« April 2006 | News Picks home | June 2006 »

May 31, 2006

Studies link global warming to greater power of hurricanes

The New York Times: Climate researchers at Purdue University and the Massachusetts Institute of Technology separately reported new evidence yesterday supporting the idea that global warming is causing stronger hurricanes.

Bush energy plan whacks conservation

The Christian Science Monitor: More than a dozen efficiency efforts are set for trims or elimination as the administration pushes long-term projects.
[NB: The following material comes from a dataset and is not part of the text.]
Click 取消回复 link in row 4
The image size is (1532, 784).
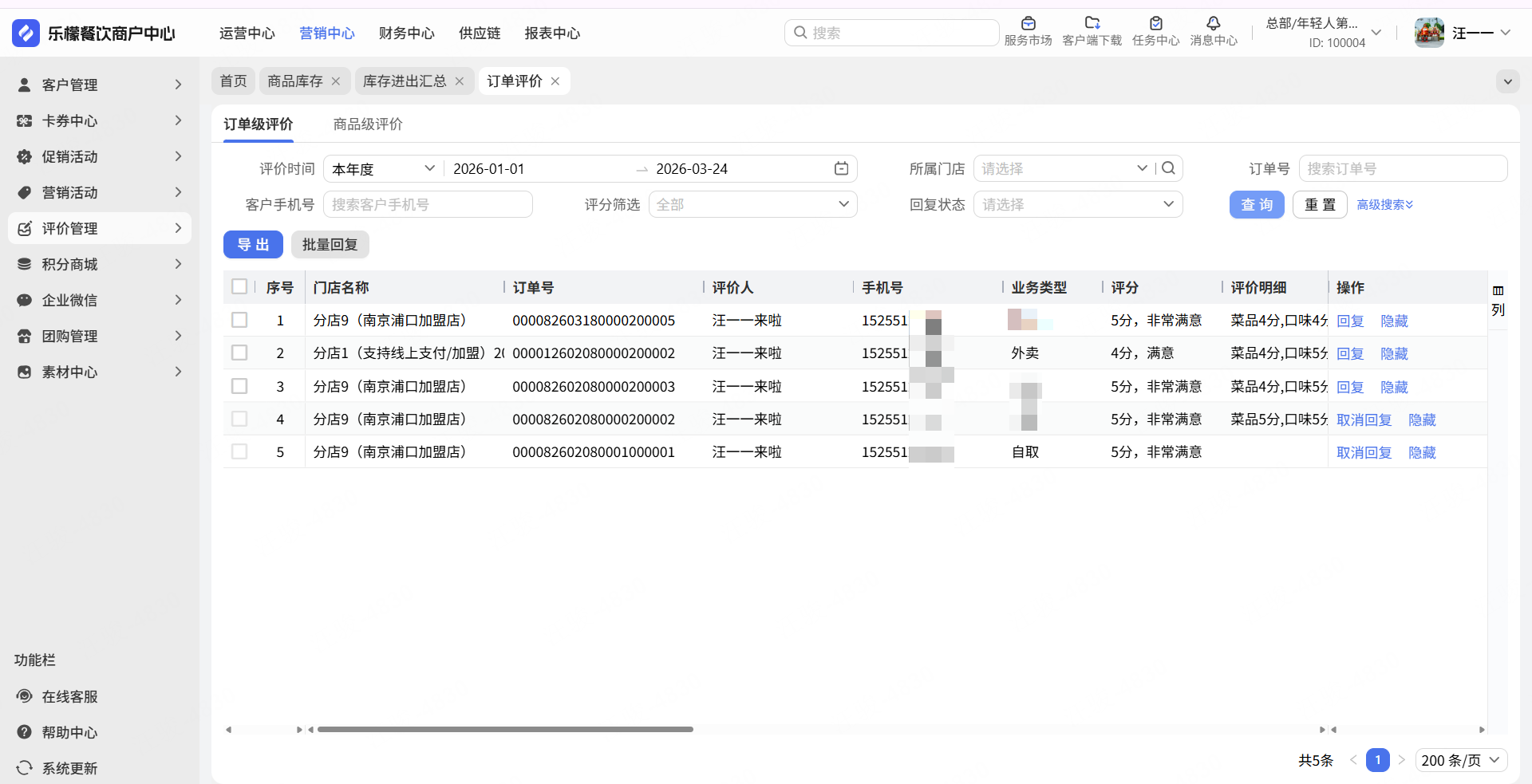[1364, 420]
Early education key to scientific career choice

The Boston Globe: Teenage career preferences are a more reliable indicator than mathematical aptitude for predicting which students become scientists, suggesting a flaw in federal education strategies, a University of Virginia study found.
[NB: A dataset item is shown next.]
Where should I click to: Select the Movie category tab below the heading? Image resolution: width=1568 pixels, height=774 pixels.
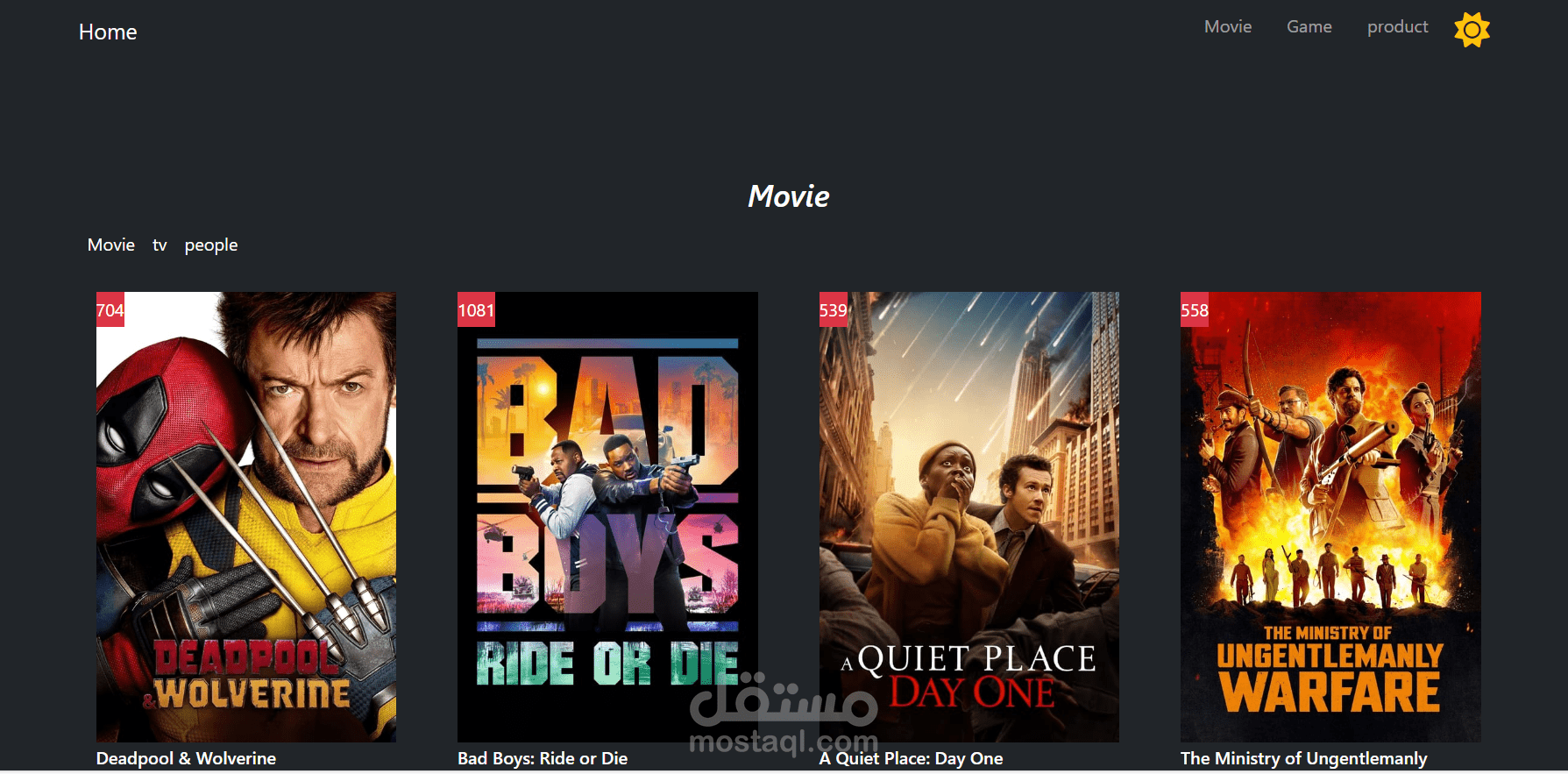(111, 245)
UK teachers call for boycott of Israel

ScienceNow: Britain's largest university union opted to go out with a bang yesterday when it urged its 67,000 members to consider boycotting individuals and institutions "that do not publicly dissociate themselves" from Israel's policies toward Palestinians. Scientific leaders around the world strongly condemned the union's action, which the union's own executive officer had advised against.

May 30, 2006

Is humanity on the eve of destruction?

The Guardian: Humanity has reached a "defining moment" in our dominion over the planet and our ability to destroy it, says Martin Rees, President of the Royal Society, who gave the Joseph Rotblat lecture at the Hay Book Festival in the UK two days ago. Rees said in his lecture, "Twenty-first century science: hopes fears and ethical challenges," that scientific advances had made it much easier for individuals to commit devastating acts of terror on a much greater scale than 9/11. "In a global village there will be global village idiots. And with this power, just one could be too many," he said. These might not be fundamentalists, but those with the mentality of a computer virus designer or arsonist, he added. "Even a single person will have the capacity to cause massive disruption through error or through terror. We are kidding ourselves if we think that technical education leads to balanced rationality."
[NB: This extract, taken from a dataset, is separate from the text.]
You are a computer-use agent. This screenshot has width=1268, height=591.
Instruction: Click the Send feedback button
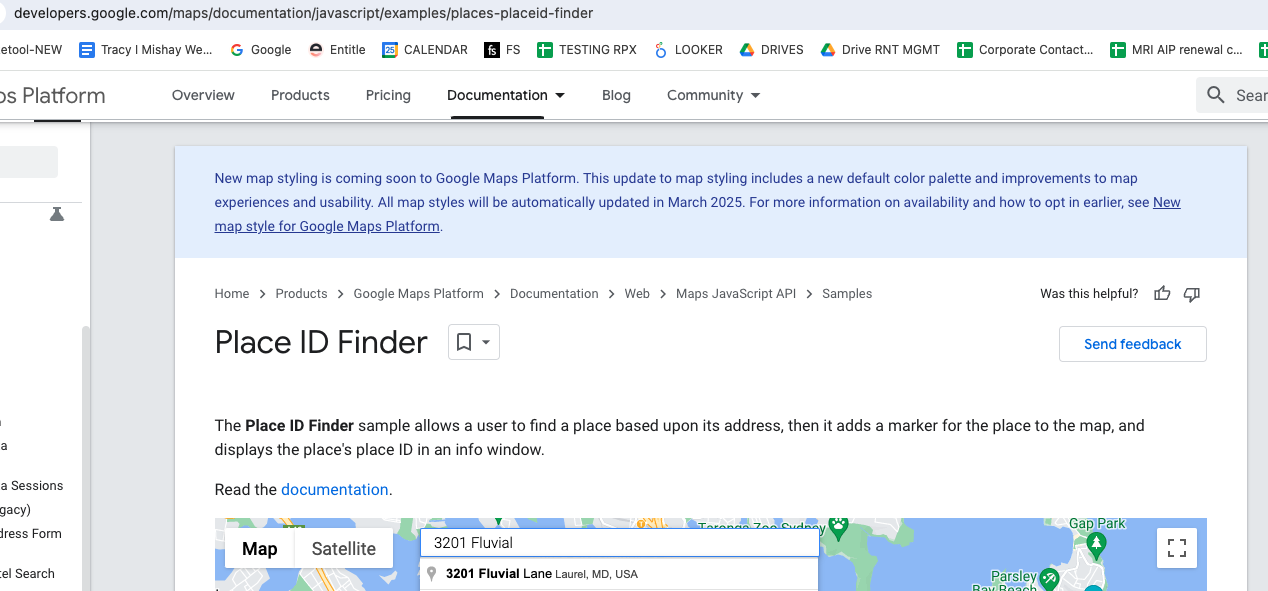(x=1132, y=344)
Politicians should do more to counter the danger posed by climate change, "ravaging" the biosphere. He called for massive investment in technological solutions such as biofuels. "They deserve a priority and commitment from governments akin to that accorded to the Manhattan project to build the first atom bomb or the Apollo moon landing project in the 60s."

An autopsy of Hurricane Katrina

The New York Times: Computer models of storms that helped design the levee system in New Orleans were flawed from the start because the models were too simplistic says a report issued last week. The Army Corp of Engineers designed their hurriance model in 1969, and never saw the need to go back and reanalyze "the true risks of catastrophic flooding" in New Orleans. Even when the National Oceanic and Atmospheric Administration, the successor agency to the Weather Bureau, recommended increasing the strength of the model, the corps did not change its construction plans. When hurriance Katrina hit the coast last year, Katrina acted more like four storms rather than one single storm, something that the corp's simulations could not model. New levees and repairs to the old levees, will be based more on probability statistical research that can incoporate the latest research findings says Daniel Hitchings, director of the corps task force in charge of overall hurricane recovery for the Gulf Coast.

NASA’s shuttle replacement draws near

MSNBC: Lockheed Martin and Northrop Grumman/Boeing keep cards close to vest

Tropics are expanding, study finds

The Christian Science Monitor: Their widening - by an average 140 miles - could shift storm tracks, dry out southern Europe, and grow some deserts.

May 29, 2006

Opinion: Swift Boating the Planet

The New York Times: Paul Krugman writes that scientists and anyone considering of running for office on a platform of dealing with climate change, need to be more pro-active in dealing with the manipulation of data by opponens of global warming. If their opponents misrepresent their data, they should call it scientific fraud "pure and simple" says Krugman.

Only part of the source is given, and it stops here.